## REQUEST 1
List every value of t that the calculus passage gives as a critical value on the boundary.
## REQUEST 2
In the listing, quote the lines from the one containing "Given: Click the 1 month ago badge 29" through the one containing "[x=306, y=6]", inclusive.

BEGIN QUOTED PASSAGE

This gives us the critical point $(x,y)=(3,0)$. Since its distance from the origin is less than $6$, we know it is within the circular region.

Next, we may employ the second partials test to determine the nature of the critical point.

Let:

\(\displaystyle D(x,y)=f_{xx}(x,y)f_{yy}(x,y)-\left(f_{xy}(x,y) \right)^2\)

Thus:

\(\displaystyle D(x,y)=12\cdot6-\left(0 \right)^2=72>0\)

Since \(\displaystyle f_{xx}(3,0)=12>0\) we conclude that the critical point $(3,0)$ is a relative minimum.

Now we want to check the boundary. In order to examine $f$ on the boundary of the region, we may represent the circle $x^2+y^2=6^2$ by means of the parametric equations $x=6\cos(t),\,y=6\sin(t),\,0\le t\le 2\pi$. Thus, on the boundary we can write $f$ as a function of a single variable $t$:

\(\displaystyle f(\cos(t),\sin(t))=f(t)=6\left(6\cos(t) \right)^2+3\left(6\sin(t) \right)^2-36\left(6\cos(t) \right)-1=108\cos^2(t)-216\cos(t)+107\)

Differentiating with respect to $t$ and equating to zero, we find:

\(\displaystyle f'(t)=-216\cos(t)\sin(t)+216\sin(t)=216\sin(t)\left(1-\cos(t) \right)=0\)

This gives us the critical values for $t$:

\(\displaystyle t=0,\,\pi,\,2\pi\)

END QUOTED PASSAGE
BEGIN SUPPLIED DATA

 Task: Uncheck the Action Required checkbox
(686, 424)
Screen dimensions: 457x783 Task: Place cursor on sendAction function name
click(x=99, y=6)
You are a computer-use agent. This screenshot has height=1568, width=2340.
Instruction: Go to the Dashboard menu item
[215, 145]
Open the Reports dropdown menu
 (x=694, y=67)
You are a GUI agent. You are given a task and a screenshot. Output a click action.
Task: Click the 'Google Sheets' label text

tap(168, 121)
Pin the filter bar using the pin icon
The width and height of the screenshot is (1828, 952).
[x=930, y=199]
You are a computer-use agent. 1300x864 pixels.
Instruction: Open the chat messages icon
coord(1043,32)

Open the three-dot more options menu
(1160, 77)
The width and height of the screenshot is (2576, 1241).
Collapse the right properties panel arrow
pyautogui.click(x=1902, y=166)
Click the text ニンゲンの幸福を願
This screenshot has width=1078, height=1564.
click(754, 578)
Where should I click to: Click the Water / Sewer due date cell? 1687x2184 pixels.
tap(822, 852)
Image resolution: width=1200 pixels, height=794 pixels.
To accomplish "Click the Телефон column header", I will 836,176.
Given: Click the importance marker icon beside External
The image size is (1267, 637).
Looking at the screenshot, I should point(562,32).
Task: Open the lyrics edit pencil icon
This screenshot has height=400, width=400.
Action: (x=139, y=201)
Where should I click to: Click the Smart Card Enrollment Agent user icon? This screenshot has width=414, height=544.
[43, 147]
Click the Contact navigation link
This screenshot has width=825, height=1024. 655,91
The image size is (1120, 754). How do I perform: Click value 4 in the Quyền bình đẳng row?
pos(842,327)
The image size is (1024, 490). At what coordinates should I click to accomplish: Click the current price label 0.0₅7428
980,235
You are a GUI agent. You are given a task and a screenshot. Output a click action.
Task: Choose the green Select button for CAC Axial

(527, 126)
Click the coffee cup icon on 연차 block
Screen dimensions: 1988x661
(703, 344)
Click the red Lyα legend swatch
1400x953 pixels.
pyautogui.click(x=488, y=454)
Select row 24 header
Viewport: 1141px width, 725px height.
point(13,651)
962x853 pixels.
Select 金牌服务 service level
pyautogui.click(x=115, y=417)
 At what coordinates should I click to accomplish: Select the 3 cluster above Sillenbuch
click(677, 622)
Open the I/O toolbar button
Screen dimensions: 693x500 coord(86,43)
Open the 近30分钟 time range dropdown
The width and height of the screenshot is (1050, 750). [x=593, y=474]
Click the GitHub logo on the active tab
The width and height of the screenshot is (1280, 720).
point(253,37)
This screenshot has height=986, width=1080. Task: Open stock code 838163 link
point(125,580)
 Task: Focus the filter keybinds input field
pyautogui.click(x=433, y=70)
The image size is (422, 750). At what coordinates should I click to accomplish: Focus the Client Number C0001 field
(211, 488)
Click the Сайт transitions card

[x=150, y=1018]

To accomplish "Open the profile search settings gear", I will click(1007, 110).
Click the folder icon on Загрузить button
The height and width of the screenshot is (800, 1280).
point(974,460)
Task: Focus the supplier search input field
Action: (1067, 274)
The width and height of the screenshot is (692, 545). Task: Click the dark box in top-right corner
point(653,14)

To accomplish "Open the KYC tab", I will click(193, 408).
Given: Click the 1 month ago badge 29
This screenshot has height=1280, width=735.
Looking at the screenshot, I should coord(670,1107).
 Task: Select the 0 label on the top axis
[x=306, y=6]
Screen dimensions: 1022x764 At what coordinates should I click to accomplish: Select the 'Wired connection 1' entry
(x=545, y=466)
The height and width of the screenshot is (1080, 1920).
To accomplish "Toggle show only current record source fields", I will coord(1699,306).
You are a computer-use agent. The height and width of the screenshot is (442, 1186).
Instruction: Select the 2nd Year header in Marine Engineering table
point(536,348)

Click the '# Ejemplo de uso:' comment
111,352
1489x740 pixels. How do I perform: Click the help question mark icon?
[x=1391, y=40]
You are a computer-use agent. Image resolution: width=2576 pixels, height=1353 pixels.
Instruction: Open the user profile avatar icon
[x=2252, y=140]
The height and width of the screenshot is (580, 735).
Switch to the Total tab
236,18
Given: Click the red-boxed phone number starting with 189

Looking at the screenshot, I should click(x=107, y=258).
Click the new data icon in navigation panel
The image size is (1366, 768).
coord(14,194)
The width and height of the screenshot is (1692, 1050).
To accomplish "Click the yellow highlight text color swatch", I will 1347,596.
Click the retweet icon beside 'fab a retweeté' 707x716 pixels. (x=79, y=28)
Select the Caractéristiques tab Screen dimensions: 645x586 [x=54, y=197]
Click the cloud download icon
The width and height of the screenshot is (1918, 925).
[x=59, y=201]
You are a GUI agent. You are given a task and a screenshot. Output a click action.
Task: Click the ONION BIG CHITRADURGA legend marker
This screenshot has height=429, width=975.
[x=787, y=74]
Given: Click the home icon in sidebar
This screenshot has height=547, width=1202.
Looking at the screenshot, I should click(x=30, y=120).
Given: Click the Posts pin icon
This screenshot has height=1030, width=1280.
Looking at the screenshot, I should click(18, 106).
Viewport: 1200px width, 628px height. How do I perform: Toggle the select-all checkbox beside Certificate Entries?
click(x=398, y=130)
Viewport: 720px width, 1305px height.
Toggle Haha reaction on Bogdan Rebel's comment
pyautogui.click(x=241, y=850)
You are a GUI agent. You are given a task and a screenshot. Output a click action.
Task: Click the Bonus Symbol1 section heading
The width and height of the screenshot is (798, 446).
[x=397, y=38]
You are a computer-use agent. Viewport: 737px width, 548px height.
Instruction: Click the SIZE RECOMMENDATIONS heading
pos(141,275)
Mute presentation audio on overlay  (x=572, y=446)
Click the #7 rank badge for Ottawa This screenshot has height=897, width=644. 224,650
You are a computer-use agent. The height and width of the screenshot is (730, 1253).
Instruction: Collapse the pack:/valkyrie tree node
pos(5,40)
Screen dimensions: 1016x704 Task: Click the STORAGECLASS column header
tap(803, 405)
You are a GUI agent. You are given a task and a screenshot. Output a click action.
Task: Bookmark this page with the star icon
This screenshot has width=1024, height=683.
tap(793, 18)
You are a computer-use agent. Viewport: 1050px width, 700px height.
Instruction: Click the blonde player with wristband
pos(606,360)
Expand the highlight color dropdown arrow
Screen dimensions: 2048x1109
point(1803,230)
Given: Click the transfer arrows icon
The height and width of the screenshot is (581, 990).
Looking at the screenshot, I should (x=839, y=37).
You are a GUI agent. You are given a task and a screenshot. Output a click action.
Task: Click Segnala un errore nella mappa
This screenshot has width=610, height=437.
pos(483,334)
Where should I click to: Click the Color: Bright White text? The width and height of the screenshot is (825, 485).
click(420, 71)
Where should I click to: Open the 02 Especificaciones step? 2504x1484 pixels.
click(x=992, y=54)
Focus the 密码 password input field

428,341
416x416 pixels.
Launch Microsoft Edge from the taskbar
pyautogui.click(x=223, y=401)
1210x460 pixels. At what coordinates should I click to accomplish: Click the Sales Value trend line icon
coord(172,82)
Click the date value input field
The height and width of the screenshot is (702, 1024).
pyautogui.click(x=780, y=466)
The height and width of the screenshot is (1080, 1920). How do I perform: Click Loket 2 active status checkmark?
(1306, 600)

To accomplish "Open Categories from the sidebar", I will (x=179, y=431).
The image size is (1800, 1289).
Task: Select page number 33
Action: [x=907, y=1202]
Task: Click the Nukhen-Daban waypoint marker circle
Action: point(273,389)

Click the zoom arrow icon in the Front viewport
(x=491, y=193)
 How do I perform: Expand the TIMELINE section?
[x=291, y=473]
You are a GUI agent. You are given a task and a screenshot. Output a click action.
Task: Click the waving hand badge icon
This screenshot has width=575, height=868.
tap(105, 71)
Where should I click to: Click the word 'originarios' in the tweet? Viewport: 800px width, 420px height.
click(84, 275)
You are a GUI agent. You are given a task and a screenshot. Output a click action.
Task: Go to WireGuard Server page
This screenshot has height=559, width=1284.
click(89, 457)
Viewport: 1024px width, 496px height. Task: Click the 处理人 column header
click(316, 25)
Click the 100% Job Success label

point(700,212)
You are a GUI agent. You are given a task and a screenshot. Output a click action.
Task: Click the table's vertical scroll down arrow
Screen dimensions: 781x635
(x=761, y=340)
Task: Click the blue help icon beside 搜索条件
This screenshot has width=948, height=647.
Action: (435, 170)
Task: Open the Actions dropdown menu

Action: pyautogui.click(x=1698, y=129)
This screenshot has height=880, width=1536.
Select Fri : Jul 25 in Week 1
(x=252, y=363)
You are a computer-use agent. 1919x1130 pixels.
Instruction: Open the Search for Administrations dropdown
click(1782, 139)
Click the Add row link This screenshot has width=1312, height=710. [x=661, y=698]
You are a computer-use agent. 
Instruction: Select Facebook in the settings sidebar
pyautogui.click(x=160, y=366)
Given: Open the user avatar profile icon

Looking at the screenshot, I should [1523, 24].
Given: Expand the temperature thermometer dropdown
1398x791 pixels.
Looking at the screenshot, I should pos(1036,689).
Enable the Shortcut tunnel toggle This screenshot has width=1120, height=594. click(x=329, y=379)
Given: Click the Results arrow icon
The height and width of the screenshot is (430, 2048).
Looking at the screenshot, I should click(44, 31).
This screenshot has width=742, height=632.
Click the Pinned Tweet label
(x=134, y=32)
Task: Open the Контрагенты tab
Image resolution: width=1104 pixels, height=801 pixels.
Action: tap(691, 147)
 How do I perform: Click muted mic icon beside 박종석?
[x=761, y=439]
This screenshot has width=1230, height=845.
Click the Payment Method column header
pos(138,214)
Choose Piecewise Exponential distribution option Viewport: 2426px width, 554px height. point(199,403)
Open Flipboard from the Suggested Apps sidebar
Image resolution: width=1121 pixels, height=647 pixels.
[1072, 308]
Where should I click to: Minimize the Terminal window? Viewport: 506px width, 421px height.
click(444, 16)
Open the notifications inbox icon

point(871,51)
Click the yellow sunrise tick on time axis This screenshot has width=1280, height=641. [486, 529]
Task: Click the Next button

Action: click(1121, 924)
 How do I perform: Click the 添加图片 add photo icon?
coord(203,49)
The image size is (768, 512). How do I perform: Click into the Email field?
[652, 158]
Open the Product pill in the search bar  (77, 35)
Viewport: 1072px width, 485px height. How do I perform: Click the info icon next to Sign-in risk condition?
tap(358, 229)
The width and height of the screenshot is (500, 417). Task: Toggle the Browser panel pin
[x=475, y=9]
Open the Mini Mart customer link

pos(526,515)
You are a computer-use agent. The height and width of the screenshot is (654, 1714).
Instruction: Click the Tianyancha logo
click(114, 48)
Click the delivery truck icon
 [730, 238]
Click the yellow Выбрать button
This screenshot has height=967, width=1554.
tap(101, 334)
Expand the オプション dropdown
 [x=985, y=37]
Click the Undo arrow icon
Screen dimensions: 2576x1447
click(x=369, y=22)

END SUPPLIED DATA

## REPLY 1
0, π, 2π

## REPLY 2
Given: Click the 1 month ago badge 29
This screenshot has height=1280, width=735.
Looking at the screenshot, I should coord(670,1107).
 Task: Select the 0 label on the top axis
[x=306, y=6]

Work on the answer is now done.